- Directed by: Aleksandr Stolper; Boris Ivanov;
- Written by: Aleksandr Avdeyenko
- Starring: Daniil Sagal; Aleksandr Lukyanov; Oswald Glazunov;
- Cinematography: Sergei Uralov
- Music by: Nikolai Kryukov
- Production company: Mosfilm
- Release date: 7 August 1940;
- Running time: 101 minutes
- Country: Soviet Union
- Language: Russian

= The Law of Life (film) =

1940 film by Aleksandr Stolper

The Law of Life (Russian: Закон жизни) is a 1940 Soviet drama film directed by Boris Ivanov and Aleksandr Stolper and starring Daniil Sagal, Aleksandr Lukyanov and Oswald Glazunov. Despite its strong endorsement of communist ideology, the film was fiercely attacked in Pravda and withdrawn from release.

== Plot ==
Sergey Paromov requests permission from the rector, Babinov, to hold a farewell evening at the medical institute. Sergey is romantically involved with Babinov's daughter, Natasha. During the event, the secretary of the Komsomol, Ognerubov, unexpectedly appears, promoting "distorted values" to the students in the spirit of "from each according to his ability, to each according to his needs." The evening turns into a drinking party. Sergey Paromov tries unsuccessfully to appeal to the students' conscience, but they, including Natasha, are completely charmed by Ognerubov, with whom Natasha eventually leaves to watch the sunrise by the sea.

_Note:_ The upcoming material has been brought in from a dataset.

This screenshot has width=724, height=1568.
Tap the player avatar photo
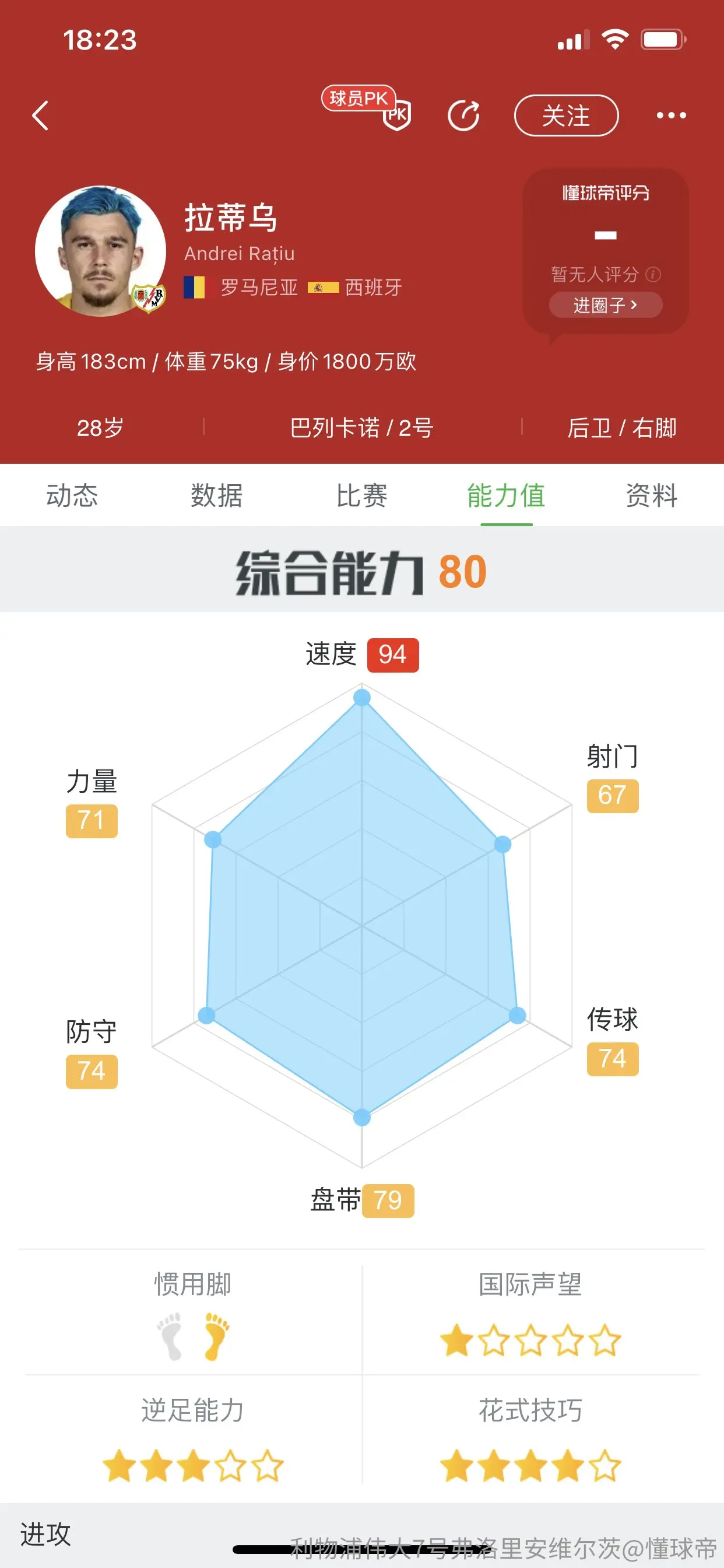coord(100,251)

Sergey Paromov begins a fight against Ognerubov through written words. Unfortunately, few believe that his struggle is anything more than simple jealousy. However, at a decisive Komsomol meeting, Natasha's sister Nina speaks out, revealing Ognerubov's immoral behavior: he had abandoned her with a child several years earlier. This revelation turns the tide of the meeting in Sergey's favor. The film culminates in Sergei Paromov’s speech about the moral character of a Komsomol member.

In the final scene, Sergey Paromov becomes the new Komsomol secretary.
== Bibliography ==
- Rollberg, Peter. Historical Dictionary of Russian and Soviet Cinema. Scarecrow Press, 2008.